YOUR OBJECTIVE | Please report each line of the data below that contains "Switch".

+-------+

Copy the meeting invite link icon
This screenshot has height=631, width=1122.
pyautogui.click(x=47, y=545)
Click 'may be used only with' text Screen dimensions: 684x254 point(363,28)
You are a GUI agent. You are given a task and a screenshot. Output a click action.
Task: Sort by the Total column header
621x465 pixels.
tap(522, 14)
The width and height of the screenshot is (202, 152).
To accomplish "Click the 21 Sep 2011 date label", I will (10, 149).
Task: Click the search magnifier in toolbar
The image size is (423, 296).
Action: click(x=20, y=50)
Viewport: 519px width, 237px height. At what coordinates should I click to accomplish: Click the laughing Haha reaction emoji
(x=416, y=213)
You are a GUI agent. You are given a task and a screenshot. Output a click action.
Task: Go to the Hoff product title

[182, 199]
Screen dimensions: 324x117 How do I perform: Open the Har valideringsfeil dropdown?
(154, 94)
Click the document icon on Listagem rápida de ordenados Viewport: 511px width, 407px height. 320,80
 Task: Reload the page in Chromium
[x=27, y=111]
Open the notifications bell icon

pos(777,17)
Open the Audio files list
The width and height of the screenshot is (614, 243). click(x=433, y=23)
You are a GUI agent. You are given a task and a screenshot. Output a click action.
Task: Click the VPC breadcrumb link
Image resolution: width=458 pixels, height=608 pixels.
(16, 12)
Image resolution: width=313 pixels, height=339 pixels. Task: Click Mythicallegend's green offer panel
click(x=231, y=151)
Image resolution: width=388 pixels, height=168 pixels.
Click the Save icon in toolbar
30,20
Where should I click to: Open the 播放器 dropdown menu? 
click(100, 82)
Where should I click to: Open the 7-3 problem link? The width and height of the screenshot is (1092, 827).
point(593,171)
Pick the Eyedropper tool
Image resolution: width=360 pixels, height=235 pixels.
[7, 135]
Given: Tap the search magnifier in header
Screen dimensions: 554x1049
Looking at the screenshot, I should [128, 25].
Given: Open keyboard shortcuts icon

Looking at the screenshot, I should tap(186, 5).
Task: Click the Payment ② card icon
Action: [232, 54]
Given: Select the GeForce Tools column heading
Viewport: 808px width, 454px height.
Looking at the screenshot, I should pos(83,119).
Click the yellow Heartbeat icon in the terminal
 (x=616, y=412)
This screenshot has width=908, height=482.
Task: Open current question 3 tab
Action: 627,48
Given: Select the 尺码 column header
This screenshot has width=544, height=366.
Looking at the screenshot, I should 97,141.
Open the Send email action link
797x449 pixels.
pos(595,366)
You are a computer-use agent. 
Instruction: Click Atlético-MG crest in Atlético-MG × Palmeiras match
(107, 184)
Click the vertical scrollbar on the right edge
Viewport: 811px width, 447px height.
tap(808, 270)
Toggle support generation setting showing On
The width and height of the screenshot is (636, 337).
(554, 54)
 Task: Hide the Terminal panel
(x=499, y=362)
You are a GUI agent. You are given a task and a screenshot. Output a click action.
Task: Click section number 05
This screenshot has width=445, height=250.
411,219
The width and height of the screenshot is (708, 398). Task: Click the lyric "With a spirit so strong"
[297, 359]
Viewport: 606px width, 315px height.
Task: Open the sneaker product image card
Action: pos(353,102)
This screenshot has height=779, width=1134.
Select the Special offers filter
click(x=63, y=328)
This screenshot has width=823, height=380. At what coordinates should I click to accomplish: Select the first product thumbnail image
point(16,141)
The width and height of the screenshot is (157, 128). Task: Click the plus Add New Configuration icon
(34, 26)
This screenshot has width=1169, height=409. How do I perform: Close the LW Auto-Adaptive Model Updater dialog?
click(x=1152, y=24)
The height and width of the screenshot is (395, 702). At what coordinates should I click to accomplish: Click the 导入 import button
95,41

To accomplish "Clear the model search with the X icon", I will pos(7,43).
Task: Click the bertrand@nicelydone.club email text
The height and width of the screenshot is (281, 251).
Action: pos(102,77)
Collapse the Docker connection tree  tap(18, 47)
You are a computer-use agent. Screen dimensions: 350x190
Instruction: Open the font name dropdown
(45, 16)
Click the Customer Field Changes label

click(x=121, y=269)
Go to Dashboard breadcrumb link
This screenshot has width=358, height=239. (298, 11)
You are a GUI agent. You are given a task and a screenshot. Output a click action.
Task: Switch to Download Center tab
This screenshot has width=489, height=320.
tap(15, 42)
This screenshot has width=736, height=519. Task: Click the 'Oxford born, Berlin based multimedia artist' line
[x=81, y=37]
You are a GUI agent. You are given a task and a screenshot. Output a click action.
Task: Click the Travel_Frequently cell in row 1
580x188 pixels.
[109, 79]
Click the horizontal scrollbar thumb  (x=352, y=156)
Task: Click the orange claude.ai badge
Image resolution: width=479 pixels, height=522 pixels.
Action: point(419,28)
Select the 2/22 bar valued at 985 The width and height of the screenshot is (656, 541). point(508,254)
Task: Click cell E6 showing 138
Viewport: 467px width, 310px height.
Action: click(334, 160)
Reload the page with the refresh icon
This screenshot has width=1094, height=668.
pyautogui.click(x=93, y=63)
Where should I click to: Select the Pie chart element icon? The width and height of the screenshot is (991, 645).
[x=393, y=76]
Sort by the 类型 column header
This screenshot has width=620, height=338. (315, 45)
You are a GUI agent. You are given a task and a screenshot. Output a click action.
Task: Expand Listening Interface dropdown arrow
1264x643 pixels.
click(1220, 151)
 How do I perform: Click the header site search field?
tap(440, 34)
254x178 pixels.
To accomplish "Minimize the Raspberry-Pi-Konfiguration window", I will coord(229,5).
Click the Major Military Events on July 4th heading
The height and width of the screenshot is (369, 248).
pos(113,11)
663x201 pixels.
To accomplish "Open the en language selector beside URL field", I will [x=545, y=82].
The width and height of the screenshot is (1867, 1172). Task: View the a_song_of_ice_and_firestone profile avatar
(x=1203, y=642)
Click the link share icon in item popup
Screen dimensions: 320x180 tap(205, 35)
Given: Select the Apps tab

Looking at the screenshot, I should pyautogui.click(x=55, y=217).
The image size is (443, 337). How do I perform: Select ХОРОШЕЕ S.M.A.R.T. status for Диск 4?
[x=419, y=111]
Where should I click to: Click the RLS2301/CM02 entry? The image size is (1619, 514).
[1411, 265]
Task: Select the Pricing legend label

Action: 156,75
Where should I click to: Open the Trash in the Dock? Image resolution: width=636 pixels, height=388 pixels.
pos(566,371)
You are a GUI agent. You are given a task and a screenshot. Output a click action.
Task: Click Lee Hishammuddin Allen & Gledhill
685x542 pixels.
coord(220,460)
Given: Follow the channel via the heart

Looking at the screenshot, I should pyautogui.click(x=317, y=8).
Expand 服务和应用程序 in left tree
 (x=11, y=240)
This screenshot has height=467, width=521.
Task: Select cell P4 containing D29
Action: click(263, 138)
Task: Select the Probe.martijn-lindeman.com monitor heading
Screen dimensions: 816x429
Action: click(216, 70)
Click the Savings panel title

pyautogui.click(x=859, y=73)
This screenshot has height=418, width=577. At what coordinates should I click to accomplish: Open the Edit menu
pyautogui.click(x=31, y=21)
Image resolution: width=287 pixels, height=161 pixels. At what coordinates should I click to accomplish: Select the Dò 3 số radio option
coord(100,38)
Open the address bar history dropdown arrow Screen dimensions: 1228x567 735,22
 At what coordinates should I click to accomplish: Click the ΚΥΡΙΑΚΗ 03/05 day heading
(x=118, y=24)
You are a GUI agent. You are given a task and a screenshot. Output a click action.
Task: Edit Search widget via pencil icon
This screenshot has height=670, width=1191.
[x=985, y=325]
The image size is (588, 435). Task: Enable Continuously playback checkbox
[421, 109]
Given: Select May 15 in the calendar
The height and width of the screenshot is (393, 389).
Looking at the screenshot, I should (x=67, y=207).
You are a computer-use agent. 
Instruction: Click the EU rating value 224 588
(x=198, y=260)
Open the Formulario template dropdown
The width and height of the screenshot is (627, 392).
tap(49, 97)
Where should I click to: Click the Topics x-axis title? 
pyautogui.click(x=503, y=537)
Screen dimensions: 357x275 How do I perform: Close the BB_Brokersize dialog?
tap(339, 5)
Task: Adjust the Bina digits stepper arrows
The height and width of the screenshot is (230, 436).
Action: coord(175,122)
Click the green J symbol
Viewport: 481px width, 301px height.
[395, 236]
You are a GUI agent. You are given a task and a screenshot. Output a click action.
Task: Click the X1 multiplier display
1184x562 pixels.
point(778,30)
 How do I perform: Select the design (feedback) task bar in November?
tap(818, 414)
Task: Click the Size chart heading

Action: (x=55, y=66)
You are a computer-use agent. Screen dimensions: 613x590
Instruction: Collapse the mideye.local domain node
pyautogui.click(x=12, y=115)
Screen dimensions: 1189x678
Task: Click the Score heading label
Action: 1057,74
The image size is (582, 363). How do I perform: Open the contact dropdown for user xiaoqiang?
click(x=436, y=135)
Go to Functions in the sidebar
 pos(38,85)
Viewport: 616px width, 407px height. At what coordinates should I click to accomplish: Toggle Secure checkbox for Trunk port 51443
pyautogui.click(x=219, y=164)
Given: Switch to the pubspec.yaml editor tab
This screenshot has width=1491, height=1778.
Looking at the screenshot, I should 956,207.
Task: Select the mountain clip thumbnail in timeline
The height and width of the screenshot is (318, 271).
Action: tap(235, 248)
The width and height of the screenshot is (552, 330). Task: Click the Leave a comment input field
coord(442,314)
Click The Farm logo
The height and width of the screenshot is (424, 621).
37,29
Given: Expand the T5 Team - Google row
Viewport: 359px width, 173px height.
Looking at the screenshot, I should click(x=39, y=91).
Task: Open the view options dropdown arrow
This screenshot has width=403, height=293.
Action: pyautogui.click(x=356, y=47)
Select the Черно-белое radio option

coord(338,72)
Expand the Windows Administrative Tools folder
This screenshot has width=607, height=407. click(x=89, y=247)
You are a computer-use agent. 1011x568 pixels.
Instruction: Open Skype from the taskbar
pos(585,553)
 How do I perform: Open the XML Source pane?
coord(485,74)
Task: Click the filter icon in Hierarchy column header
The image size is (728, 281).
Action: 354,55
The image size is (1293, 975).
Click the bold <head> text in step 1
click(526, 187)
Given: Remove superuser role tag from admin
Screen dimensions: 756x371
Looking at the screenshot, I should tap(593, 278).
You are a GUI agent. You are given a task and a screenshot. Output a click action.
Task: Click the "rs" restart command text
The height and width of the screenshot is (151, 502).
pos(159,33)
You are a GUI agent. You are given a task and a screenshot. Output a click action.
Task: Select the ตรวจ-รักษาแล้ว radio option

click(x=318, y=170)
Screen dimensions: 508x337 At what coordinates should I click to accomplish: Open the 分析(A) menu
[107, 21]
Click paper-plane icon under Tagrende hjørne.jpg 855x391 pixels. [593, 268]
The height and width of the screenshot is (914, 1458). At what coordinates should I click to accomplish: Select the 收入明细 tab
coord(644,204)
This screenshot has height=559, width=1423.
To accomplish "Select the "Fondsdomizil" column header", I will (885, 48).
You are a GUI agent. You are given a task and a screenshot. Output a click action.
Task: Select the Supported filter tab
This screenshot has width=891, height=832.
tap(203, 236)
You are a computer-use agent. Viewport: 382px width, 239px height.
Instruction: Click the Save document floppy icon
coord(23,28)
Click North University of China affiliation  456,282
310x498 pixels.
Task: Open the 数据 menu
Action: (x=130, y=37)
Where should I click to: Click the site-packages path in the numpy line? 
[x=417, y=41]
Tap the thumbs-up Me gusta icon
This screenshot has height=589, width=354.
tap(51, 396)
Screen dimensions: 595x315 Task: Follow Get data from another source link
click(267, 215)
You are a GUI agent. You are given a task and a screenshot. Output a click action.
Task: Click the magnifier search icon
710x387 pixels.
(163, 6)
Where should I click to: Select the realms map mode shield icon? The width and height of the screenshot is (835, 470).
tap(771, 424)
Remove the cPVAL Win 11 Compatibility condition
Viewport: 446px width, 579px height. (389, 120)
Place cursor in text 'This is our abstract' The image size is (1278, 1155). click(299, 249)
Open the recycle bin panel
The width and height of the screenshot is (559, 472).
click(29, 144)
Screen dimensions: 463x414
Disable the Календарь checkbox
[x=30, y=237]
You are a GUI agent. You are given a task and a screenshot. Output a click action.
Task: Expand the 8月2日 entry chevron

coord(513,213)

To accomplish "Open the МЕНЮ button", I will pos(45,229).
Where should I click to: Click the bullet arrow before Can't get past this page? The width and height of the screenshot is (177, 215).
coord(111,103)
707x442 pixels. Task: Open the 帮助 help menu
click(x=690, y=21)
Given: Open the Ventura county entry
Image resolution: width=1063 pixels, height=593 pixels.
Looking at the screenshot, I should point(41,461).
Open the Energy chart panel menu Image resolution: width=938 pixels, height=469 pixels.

+-------+

SOLUTION BELOW |
Task: Switch to Download Center tab
Given: Switch to the pubspec.yaml editor tab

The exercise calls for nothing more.